If you feel that the candidate’s pay expectations are too high, or they are out of range for what the opportunity offers, try drawing comparisons to their pay expectations. This will often times help put things in perspective for them and keep you from being the “bad guy” who just wants to pay them less.

COMPARE TO THEMSELVES

Compare the candidates pay expectations to their own pay rates from past positions. If your candidate is out of range and they are requesting a higher pay rate then they have in the past for similar roles, try comparing the roles. Comparing the two roles will help identify why the candidate is now requesting a higher rate as well as used the candidates own background to negotiate a lower pay rate.

COMPARE TO OTHERS

The second way compare pay rates is by comparing your candidate’s requested pay rate to the pay rates of other candidates being considered for the same role. If your candidate is out of range for the role, a good tactic can be to inform your candidate that other candidates being considered for the same role are requesting less. Explain to your candidate that there are other candidates in consideration for the same role, with similar skill sets, who are requesting a lower pay rate and that your candidate could be passed over for the opportunity because the client has similar, less expensive options.

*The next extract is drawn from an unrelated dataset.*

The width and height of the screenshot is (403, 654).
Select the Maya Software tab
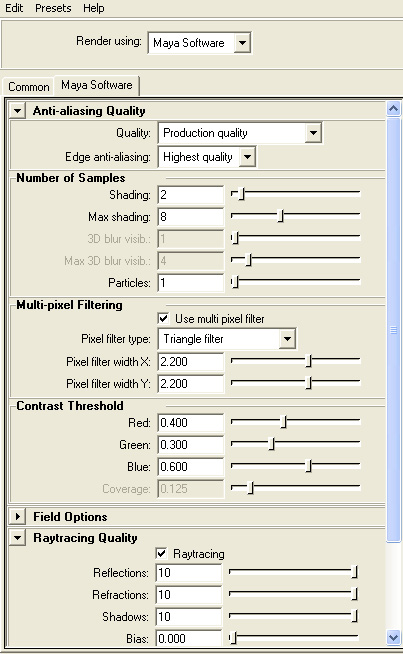pyautogui.click(x=96, y=85)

With the candidate knowing that they could potentially be passed over due to asking for more money than others, it gives them the option to lower their pay rate to stay competitive.

COMPARE TO THE MARKET

The third way to compare a candidate’s pay rate is by comparing it to market rate. In other words, you are explaining to the candidate, that for roles similar to the opportunity at hand, you typically see pay rates range between X and Y. This is a similar tactic to comparing the candidate’s rate to other candidates in that it sets the tone that if they want to stay competitive, they need to lower their rate.

COMPARE APPLES TO APPLES

It is not uncommon for career contractors to have a preferred pay range, requesting higher rates for some roles and lower rates for others. If you ask a candidate if they can lower their rate for an opportunity and they tell you that’s what they were paid in the past at XYZ company, make sure that the two roles are similar. When doing this, you need to determine if there are any differences to the past role that would justify the higher rate. Maybe the past role was a lead role, and this opportunity is not or maybe the past role did not offer benefits, and this opportunity does. Whatever the differences, if there are any, make sure that the candidate recognizes them and then explain how those differences affect pay rates.